In order to prevent 'double-spending' of a certificate, the on-chain address of the user is included in the certificate (only the wallet that has the address in the certificate can utilize the certificate). As a consequence of that, the bank could contact the certificate issuer and relate the on-chain address to a real identity.
With an incremental merkle tree system, you could prove membership in the group of all users that retrieved a certificate. To those familiar, tornado cash's system utilizes in a similar manner an incremental merkle tree in order to dissasociate wallets that deposit money and wallets that retrieve money.
The bank depends solely on the central certificate authority to verify users income claims.

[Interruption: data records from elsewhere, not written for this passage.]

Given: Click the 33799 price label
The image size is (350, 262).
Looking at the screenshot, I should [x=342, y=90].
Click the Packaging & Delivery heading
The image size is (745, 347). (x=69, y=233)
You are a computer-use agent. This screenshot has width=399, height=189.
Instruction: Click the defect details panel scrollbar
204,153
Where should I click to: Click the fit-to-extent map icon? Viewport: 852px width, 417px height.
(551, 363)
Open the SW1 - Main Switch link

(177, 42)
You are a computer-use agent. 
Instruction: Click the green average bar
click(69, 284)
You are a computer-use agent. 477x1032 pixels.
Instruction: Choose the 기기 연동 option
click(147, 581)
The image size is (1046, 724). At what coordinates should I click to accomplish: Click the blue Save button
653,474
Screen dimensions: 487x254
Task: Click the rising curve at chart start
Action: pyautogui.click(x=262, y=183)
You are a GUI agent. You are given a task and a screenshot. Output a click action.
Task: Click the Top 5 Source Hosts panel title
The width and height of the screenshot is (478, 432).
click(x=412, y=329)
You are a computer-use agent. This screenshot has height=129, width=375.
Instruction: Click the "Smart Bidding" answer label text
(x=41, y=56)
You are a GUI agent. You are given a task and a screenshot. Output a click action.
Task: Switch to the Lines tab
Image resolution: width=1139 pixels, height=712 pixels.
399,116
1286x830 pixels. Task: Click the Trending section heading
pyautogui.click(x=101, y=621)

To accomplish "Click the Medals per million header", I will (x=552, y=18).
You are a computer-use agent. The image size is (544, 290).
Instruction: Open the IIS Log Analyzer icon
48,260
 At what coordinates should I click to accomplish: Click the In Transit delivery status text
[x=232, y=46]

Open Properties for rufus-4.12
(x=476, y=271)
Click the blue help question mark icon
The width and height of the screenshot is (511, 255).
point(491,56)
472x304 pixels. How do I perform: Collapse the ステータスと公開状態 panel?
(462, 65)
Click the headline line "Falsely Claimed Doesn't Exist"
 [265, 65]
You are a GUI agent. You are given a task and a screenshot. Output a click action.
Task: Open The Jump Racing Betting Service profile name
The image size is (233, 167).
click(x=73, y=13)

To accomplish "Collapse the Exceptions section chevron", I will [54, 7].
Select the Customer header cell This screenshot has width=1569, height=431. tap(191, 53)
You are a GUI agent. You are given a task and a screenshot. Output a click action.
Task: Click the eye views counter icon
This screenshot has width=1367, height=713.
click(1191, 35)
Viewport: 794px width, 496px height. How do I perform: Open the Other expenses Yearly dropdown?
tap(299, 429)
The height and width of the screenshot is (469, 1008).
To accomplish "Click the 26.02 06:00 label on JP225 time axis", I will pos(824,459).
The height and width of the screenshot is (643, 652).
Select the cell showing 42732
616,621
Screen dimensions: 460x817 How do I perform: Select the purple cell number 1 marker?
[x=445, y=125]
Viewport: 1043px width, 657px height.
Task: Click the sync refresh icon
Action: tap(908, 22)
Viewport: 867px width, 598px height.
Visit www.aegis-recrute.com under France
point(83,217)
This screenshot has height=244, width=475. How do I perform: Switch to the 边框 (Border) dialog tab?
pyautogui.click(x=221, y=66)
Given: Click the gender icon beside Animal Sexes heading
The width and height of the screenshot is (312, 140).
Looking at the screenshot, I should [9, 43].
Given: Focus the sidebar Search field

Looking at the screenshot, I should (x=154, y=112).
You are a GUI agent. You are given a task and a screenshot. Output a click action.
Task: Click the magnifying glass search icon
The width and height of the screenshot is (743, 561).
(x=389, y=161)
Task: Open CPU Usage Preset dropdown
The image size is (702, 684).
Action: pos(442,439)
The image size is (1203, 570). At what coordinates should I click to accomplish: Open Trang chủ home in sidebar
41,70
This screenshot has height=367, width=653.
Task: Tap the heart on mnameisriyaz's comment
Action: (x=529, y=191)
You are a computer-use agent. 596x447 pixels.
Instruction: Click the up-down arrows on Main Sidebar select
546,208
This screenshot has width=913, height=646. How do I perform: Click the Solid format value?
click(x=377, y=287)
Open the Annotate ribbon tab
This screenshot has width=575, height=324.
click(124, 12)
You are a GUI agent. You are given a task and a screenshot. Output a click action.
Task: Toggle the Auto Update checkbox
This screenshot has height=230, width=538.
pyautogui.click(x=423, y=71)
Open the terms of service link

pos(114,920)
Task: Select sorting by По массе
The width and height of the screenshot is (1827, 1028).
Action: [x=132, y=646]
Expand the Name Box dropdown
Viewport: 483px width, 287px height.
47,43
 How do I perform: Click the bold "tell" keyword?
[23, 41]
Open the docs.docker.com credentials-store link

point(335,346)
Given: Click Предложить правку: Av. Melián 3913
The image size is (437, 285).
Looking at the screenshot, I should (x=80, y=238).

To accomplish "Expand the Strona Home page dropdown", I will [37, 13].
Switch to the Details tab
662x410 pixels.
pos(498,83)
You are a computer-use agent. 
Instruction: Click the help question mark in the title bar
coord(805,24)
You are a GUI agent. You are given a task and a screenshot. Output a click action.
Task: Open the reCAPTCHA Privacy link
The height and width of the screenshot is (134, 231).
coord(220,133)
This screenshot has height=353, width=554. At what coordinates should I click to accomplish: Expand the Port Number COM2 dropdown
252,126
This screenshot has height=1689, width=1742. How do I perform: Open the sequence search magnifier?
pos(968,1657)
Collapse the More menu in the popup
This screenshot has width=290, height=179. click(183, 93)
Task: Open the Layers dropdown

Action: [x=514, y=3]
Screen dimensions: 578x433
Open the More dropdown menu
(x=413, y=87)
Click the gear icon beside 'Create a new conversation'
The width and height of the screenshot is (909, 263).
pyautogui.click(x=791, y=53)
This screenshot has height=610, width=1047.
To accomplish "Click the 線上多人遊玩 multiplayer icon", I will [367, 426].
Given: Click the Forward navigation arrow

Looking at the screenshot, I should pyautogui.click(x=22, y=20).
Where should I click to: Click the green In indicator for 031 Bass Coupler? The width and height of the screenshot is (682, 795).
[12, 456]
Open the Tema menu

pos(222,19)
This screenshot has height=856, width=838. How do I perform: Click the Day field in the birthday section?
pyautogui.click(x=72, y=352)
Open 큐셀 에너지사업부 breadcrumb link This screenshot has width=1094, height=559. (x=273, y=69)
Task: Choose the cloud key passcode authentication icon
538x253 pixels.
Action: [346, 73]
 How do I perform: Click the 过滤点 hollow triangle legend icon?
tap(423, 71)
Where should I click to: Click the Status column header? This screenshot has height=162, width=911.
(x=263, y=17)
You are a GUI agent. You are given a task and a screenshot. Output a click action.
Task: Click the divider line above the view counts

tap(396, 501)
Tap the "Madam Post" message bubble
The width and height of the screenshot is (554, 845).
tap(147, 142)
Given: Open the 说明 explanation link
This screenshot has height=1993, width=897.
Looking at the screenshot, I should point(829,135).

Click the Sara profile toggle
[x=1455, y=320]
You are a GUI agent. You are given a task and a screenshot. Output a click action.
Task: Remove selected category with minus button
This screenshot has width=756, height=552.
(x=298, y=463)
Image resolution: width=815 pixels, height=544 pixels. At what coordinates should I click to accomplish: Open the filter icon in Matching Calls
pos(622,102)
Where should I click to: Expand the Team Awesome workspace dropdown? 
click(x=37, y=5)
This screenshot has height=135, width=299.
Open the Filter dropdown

If the authority is compromised, all applications that depend on it break.
Instead of proving knowledge of a signature produced by a single authority, you could rely on multiple independant certificate authorites and prove that at least N out of M signed your income data.
At last, although it's not a problem, the requirements set by the bank for different types of accounts are simplistic and could solved more easily by simply requiring a the certificate authorities to sign a message in the format of "User X has more than 10,000$ monthly income".
The real power of ZK reveals itself when there are complex requirements in the computations that need to be performed on private data. Think for example if instead of simply requiring user income to be above a certain threshold, the bank requires proof of avaerage monthly income above a certain threshold over a period of time, with a standard deviation no less than 5%.
Sure, certificate authorities could sign messages attesting to these, but what if tomorrow the bank decides that it accepts standard deviation of up to 10%? or that there is a new requirement?